Imagine a childhood with no resolution, of seeing nothing but sadness around you, misery. Knowing, even at that tender age, say 8, 9, or 10, that your parents are not happy. They barely speak, and once you start to notice, you can’t unsee it. So you wait, hope, and pray for the resolution that never comes. This was what I saw. There were no major events, no terrible tragedies, just a constant low-level vibration of misery. This and the strangeness of how we lived. At this time, I began to have that outside world awareness that how we lived was not the same as other families that I saw in the tiny towns around us. We were not ‘normal’. My mother did not dress as other mothers did, and my father couldn’t speak to others as other fathers did. He was happy in the garden, at the lumber store or building something, or at the many auctions we would go to together to hunt for treasures. She wore muddy garden boots to pick me up at school, to my horror. Had they been happy, it might have made a difference. This strangeness might not have bothered me so much. The two elements together – strangeness and misery – were simply too much for a little girl to take. A natural loner, prone to sensing the beautiful tragedy in everything, this feeling of hatred towards my parents, my family, and thus towards myself, defined me from a very early age.

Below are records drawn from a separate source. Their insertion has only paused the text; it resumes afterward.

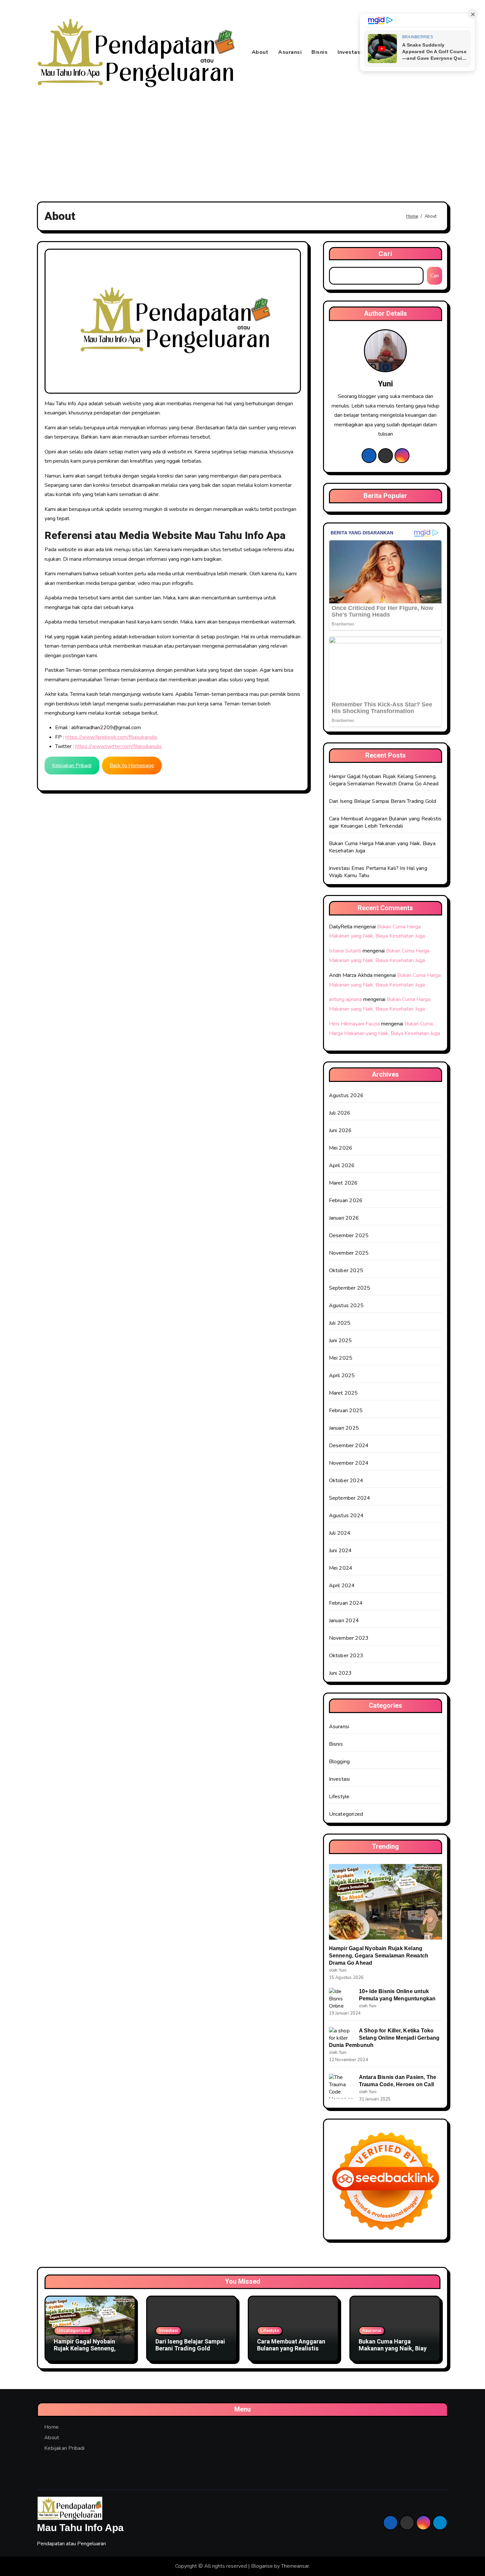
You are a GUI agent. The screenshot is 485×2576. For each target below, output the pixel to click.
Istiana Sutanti (345, 950)
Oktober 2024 (346, 1480)
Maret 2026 (343, 1183)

So here I am, almost 40 years later, trying to release this misery that I have carried with me for so long, and now knowing that it won’t release itself. Merely stopping drinking, stopping smoking isn’t enough. I must ‘work the program’, understand the 12 steps, take a long hard look at who I am today and unpack the millions of tiny boxes stuffed into my head to figure out how the hell I got here. I know it’s all the same story, because it’s my story, it’s me. It’s one long conversation with myself, and with the other people in my life that I am lucky enough to have. I know that it is just one long twisty, turny path that I’ve taken to get here. I know I started using drink and drugs to escape, to numb, to feel something good. Was I ever truly addicted? I don’t yet know. I know why I did it all, I just need to pull it all out of my forgotten memories and finally learn from it all, so that one day I can tell the story of how I came out the other side.